The image that lied about itself

A few weeks ago, I ran into a puzzling issue at work. Someone was uploading an image which made it past our file-size checks, but caused an OutOfMemoryError and a heap dump when the code attempted to resize it. The information we had from the heap-dump was that it was trying to allocate memory for an image whose resolution was 18,375×11,175. What didn’t make sense is how this image was even getting through our file-size checks, because there is no way we would ever let in an image of that size.

In the code, we have a global limit for the largest file we will accept. We also have a separate limit for image uploads. If the image is over this size, but under the global limit, we will resize the image to a smaller size. The strange part was that the large image was making it past the global check, which meant that the size of the incoming data was below the global limit, but above the image-size limit. How could this be?

On a hunch, I hypothesized that perhaps the entire image wasn’t making it through.
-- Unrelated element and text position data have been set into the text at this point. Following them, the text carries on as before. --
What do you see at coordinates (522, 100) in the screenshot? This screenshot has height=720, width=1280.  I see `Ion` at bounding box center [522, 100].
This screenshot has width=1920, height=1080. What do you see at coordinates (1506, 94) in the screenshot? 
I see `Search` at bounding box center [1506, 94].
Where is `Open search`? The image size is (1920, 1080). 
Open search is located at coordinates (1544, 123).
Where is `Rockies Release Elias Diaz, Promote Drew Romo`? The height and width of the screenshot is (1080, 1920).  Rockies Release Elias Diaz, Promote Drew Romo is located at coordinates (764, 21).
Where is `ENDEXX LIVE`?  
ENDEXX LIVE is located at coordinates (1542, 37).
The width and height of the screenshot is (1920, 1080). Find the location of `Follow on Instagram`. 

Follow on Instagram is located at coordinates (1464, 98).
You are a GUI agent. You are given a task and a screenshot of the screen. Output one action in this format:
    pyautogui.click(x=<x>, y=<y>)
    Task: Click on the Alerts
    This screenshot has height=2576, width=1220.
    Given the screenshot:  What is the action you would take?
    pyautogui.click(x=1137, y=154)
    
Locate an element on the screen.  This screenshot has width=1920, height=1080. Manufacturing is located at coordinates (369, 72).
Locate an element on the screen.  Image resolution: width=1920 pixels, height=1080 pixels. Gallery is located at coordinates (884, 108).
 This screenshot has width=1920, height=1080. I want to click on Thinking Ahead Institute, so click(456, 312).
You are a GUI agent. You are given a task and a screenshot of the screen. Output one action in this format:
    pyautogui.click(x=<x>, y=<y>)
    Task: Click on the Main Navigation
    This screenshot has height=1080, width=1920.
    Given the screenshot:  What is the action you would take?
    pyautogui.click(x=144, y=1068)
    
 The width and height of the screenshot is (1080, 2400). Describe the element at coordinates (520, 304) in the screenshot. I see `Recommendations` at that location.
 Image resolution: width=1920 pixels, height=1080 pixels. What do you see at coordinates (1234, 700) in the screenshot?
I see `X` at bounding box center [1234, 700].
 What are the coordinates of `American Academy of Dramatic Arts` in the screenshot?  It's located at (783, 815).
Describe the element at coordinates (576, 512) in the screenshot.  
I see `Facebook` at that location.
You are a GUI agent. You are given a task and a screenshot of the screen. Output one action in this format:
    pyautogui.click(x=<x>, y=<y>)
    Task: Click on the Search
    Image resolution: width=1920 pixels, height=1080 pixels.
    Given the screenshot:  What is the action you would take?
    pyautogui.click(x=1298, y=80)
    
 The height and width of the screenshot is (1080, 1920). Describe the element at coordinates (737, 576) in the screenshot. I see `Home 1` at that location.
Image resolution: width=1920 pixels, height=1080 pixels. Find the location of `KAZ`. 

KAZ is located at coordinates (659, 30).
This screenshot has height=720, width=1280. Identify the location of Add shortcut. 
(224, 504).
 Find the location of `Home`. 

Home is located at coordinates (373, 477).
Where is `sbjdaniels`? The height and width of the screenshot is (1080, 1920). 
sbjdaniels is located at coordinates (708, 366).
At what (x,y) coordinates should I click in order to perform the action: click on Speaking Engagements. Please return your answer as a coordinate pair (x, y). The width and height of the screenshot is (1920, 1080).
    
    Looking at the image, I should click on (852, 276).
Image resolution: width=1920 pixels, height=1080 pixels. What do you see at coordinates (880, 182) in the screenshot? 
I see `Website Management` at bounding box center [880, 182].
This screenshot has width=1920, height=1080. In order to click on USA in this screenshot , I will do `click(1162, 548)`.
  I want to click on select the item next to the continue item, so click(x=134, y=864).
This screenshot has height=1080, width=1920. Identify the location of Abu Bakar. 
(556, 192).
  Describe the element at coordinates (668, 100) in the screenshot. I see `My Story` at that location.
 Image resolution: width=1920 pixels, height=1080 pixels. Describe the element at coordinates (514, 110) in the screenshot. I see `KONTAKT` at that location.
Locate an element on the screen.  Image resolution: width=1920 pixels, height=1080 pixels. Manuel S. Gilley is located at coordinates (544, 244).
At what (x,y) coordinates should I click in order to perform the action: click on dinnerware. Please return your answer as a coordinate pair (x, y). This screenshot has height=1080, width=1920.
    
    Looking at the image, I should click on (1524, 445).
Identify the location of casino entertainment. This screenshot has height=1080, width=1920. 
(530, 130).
Perhaps only a part of the image was making it through with its header left intact. In an image file, there is usually a header that conveys information about the file format, the color space, and the resolution of the image! I figured that even though the data are incomplete, enough information was present in the header to enable the resizing code to make sense of it. When it tries to allocate memory for this image, based on the resolution it gets from the header, it runs out of memory!

To verify this, I manually hex-edited a file that was of proper size to have a ridiculously-large resolution. I then uploaded this file and was able to witness the behavior happening even though the file was of the proper size! So what’s the lesson here? Don’t only rely on file-size limits for images; you have to look at the resolution as well!